2) Defining an Inference Callable

An inference callable can be implemented as a function, method, or class. Its role is to handle the inference process and return a list of model predictions for a list of evaluation items.

Scorebook is model-agnostic, so you can plug in any model or framework. In this example, we use Hugging Face’s Transformers library to run a local Phi-4-mini-instruct model.

An inference callable in Scorebook must:

  • Accept a list of evaluation items
  • Accept hyperparameters as **kwargs
  • Return a list of predictions
import transformers

# Create a model
pipeline = transformers.pipeline(
"text-generation",
model="microsoft/Phi-4-mini-instruct",
model_kwargs={"torch_dtype": "auto"},
device_map="auto",
)

# Define an inference function
def inference_function(evaluation_items: List[Dict[str, Any]], **hyperparameters: Any) -> List[Any]:
"""Return a list of model predictions for a list of evaluation items."""
predictions = []
for evaluation_item in evaluation_items:
# Transform evaluation item into valid model input format
messages = [
{
"role": "system",
"content": hyperparameters.get("system_message"),
},
{"role": "user", "content": evaluation_item.get("question")},
]

# Run inference on the item
output = pipeline(messages, temperature=hyperparameters.get("temperature"))

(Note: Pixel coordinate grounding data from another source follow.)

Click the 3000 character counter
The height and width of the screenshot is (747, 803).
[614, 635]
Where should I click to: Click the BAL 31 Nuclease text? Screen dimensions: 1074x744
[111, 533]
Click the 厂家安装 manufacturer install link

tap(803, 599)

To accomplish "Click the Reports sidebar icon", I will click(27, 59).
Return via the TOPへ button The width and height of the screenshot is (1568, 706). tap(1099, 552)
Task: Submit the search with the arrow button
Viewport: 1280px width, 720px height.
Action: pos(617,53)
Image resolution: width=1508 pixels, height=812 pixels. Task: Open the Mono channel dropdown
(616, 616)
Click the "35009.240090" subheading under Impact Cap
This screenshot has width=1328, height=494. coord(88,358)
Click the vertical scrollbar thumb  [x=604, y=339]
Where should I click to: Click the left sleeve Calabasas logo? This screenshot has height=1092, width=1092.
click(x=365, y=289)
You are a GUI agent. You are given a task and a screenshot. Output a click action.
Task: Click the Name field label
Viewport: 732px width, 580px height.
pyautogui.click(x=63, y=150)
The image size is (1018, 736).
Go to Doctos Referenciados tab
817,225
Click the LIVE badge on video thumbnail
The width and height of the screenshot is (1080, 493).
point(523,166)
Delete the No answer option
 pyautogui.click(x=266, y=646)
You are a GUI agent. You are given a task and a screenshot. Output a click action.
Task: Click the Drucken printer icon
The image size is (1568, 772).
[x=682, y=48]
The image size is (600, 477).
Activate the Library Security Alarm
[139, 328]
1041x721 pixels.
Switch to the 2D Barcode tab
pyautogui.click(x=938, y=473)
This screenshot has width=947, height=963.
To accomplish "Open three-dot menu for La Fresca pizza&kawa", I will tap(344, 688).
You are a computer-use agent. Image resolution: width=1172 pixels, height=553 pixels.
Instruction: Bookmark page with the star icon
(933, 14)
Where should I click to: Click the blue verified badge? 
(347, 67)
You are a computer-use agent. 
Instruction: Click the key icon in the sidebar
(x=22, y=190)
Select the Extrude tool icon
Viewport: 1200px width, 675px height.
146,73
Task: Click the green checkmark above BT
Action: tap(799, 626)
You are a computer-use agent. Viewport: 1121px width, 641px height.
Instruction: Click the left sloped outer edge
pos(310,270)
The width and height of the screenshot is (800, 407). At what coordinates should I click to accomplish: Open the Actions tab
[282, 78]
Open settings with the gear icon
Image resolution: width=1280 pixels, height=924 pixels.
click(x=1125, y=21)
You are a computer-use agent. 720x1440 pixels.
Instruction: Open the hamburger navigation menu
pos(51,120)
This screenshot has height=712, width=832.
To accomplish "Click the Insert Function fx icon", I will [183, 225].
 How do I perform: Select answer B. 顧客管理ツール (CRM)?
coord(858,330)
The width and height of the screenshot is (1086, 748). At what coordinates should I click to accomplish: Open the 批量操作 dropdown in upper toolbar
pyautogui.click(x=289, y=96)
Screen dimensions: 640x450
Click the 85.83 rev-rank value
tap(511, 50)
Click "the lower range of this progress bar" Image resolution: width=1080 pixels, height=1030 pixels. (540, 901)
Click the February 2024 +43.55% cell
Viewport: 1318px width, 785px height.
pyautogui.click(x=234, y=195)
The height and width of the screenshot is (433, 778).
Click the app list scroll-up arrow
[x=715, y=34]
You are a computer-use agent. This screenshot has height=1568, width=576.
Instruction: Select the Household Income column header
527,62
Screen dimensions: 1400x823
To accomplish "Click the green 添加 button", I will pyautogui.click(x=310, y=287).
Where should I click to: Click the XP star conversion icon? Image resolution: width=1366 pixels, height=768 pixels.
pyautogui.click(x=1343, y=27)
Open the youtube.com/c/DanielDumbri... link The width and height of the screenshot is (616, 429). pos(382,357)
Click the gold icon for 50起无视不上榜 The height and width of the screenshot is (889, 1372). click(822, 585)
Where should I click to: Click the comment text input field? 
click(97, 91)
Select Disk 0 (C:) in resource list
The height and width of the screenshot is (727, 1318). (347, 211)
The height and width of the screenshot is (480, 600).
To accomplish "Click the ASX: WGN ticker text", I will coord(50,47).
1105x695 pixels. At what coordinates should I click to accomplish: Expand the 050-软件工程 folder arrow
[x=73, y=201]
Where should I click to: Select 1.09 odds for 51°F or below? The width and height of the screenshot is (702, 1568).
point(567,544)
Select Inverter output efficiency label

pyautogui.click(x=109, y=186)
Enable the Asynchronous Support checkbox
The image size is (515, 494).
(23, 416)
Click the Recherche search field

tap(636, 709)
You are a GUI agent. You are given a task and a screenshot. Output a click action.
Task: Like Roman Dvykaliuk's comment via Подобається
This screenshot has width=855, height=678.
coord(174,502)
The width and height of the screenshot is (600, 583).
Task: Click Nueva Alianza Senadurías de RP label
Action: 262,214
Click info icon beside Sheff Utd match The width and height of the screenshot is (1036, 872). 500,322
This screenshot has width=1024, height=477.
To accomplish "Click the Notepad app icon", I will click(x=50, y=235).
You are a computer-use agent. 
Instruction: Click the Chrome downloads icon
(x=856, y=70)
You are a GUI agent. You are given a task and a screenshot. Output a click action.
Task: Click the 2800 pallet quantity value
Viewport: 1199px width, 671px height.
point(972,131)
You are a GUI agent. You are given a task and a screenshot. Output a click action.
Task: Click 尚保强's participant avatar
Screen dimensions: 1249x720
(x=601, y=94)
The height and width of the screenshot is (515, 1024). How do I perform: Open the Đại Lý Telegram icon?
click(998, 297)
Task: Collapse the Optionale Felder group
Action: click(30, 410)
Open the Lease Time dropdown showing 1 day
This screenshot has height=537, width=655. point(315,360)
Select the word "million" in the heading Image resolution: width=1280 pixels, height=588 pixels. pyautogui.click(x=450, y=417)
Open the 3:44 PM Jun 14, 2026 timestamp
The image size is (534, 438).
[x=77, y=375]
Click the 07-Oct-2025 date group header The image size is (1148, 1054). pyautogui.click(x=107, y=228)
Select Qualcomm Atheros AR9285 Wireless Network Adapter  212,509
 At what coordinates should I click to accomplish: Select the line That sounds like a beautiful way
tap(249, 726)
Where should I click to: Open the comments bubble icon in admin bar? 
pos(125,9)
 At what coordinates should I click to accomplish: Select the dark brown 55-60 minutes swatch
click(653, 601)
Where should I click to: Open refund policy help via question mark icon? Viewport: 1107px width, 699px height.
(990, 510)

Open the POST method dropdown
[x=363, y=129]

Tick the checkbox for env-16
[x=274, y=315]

# Extract and collect the output generated from the model's response
predictions.append(output[0]["generated_text"][-1]["content"])

return predictions

3) Running an Evaluation

A Scorebook evaluation of a model can be called with the evaluate function, provided an inference callable, and evaluation dataset. Hyperparameters can optionally be passed in as a dict.

from scorebook import evaluate

# Evaluate a model against an evaluation dataset
results: List[Dict[str, Any]] = evaluate(
inference_function, # The inference function we defined
evaluation_dataset, # The evaluation dataset we created
hyperparameters={
"temperature": 0.7,
"system_message": "Answer the question directly and concisely.",
},
)

By default, evaluate will return results as a list of dicts, with a result for each evaluation. In the simple example the evaluate call runs only one evaluation, a single model (Phi-4-mini-instruct) against a single evaluation dataset.

Example Results:

[
{
"dataset": "basic_questions",
"run_completed": true,
"temperature": 0.7,
"accuracy": 1
}
]

If you made it this far, congrats! You have completed your first Scorebook Evaluation 🎉